Press Release

February 9, 2010




Washington, DC –
U.S. Senator Benjamin L. Cardin (D-MD), a member of the Senate Environment and Public Works Committee, today called on President Obama’s nominee to co-chair the Appalachian Regional Commission (ARC) to make completion of the North/South Appalachian Highway a priority. Speaking at a nomination hearing for Earl Gohl Jr., Senator Cardin also asked for support for removing the prohibition on state’s use of toll credits as matching funds for the Appalachian Highway project and encouraged Mr. Gohl to support maintaining ARC’s tradition of working closely with local partners like the Tri-County Council of Western Maryland.  

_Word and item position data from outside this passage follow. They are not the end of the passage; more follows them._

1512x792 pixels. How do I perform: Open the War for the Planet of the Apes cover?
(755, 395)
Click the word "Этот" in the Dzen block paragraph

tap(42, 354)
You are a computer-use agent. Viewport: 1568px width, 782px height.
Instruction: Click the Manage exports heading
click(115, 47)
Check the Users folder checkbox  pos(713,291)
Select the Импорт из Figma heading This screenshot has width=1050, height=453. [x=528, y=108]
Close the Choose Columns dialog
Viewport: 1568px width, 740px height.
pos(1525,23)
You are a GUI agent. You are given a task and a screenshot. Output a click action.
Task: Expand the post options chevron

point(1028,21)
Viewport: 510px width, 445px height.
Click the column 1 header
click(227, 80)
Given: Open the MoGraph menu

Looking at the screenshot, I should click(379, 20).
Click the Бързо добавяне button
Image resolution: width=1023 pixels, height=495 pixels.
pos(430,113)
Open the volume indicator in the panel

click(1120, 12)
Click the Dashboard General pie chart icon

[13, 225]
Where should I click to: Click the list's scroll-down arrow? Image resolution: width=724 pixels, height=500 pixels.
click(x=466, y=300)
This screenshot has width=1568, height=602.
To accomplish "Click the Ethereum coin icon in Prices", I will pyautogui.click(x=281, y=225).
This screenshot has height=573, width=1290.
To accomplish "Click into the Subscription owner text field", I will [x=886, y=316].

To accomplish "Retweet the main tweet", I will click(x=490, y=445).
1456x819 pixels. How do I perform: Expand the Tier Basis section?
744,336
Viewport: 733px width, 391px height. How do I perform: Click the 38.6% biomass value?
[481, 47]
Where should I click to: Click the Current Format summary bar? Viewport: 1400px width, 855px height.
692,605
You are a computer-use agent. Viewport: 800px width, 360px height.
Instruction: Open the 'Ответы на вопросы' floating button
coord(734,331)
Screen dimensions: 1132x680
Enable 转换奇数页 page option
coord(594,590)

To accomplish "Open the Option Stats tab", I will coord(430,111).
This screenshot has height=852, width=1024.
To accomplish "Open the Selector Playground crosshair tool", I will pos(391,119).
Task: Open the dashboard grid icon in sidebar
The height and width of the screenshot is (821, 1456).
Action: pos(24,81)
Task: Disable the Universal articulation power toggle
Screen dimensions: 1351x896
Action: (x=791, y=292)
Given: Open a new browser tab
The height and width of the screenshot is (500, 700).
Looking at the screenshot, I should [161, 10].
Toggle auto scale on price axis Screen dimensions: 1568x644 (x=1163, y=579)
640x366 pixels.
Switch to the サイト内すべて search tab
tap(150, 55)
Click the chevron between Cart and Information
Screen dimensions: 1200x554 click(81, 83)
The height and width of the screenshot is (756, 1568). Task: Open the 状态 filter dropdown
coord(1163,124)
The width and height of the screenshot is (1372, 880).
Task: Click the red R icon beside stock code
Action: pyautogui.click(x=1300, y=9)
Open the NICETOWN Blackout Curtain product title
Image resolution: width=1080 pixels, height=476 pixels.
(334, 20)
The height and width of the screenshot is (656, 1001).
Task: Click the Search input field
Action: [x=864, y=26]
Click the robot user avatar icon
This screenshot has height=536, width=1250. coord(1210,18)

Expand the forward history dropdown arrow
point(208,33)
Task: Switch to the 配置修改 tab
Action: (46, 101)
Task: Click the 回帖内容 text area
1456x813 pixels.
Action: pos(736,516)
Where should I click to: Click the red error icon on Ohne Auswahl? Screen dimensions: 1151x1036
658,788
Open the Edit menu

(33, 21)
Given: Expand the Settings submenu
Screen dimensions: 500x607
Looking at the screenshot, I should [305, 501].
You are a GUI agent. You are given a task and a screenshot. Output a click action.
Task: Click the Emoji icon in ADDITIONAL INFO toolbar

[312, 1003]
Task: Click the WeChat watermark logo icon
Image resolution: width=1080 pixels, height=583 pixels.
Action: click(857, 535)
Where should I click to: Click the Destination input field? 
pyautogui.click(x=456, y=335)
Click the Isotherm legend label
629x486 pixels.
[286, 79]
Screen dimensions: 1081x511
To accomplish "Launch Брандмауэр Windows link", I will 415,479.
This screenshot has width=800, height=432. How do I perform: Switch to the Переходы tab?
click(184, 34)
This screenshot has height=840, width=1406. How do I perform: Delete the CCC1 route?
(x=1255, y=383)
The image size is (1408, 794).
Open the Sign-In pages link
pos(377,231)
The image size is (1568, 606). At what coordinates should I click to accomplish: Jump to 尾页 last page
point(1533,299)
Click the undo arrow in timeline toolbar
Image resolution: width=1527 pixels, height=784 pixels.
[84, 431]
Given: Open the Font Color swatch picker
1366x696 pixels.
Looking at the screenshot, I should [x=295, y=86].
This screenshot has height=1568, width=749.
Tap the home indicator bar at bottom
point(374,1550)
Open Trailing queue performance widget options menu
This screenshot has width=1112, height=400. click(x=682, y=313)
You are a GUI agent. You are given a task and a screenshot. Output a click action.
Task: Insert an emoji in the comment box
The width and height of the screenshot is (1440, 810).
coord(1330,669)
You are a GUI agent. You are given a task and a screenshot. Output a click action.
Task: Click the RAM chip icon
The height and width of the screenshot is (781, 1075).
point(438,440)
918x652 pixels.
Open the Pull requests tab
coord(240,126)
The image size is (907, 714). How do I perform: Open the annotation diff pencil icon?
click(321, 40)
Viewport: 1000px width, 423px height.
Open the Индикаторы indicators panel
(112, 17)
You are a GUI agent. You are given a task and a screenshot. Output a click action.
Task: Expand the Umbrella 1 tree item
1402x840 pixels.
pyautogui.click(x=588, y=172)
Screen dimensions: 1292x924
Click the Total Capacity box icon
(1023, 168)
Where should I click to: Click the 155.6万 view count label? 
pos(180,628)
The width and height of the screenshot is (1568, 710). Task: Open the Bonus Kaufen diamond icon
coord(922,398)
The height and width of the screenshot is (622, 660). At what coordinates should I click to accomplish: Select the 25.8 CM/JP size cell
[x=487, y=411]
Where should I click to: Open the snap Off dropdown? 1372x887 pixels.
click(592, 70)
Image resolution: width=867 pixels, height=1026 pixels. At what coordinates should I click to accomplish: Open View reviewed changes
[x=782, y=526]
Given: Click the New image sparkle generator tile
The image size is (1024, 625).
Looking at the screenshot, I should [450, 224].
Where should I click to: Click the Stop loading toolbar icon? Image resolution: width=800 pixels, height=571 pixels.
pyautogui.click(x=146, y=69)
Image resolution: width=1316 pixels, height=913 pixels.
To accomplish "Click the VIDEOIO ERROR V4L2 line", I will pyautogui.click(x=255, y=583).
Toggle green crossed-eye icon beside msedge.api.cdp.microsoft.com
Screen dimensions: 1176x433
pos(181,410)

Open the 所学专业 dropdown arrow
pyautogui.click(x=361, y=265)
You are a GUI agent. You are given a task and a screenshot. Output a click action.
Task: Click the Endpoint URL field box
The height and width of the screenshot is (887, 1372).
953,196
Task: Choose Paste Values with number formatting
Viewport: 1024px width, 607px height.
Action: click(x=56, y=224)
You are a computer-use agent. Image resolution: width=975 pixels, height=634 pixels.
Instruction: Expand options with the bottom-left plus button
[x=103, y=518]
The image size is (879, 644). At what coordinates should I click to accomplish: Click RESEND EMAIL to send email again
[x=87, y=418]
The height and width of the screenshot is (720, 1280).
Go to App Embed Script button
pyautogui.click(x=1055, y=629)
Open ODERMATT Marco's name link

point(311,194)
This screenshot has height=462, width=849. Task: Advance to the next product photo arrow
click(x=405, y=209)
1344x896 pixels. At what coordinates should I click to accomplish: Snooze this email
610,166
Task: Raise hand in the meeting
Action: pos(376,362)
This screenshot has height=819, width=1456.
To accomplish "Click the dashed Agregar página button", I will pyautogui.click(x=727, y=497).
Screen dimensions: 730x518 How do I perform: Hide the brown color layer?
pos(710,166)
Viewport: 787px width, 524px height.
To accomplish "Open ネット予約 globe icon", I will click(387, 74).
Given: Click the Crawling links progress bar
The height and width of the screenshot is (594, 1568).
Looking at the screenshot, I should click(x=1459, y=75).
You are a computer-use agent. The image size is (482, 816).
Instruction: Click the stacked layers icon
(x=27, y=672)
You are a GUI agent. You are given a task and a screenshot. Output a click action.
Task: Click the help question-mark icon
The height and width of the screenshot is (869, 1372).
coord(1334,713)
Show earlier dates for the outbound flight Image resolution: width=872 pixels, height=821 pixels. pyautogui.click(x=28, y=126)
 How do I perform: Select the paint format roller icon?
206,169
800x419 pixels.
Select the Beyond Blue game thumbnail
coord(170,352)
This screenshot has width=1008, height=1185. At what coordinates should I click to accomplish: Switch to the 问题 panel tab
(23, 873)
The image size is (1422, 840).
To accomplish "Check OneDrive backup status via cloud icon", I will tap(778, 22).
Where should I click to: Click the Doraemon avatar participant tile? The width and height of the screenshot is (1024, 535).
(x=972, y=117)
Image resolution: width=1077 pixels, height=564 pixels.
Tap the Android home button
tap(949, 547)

 “One of the most important projects to Western Maryland and the region is the completion of the North/South Appalachian Highway. Along with dozens of companies, public officials, civic and public organizations in Western Maryland I have made this project a top priority for the region.  The alignment and improvements to Routes 219 and 220 are critical infrastructure projects for improving and sustaining economic development in the region.  ARC is an important facilitator of this project and I encourage Mr. Gohl and the ARC leadership to make this project a priority for the Commission.
“Improvements to these two roads are estimated to create upwards to 12,000 new permanent jobs and 20,000 construction jobs in the three affected states. Our economy is still hurting and these jobs are more important than ever to the region.  I am working hard to see that the remaining portions of the project in Maryland are realized. 
“Western Maryland has benefited from several ARC projects including worker training programs, transportation improvement projects and expanded access to broadband communications services. For that I am grateful and it is one of the reasons I worked very hard to help increase planning grants funding for my state and all Economic Development Districts.”
The Appalachian Regional Commission (ARC)
is a federal-state partnership that works with the people of 13 Appalachian states to create opportunities for self-sustaining economic development and improved quality of life.  Each year ARC provides funding for hundreds of projects in areas such as business development, education, job training, telecommunications, infrastructure, community development, housing, and transportation.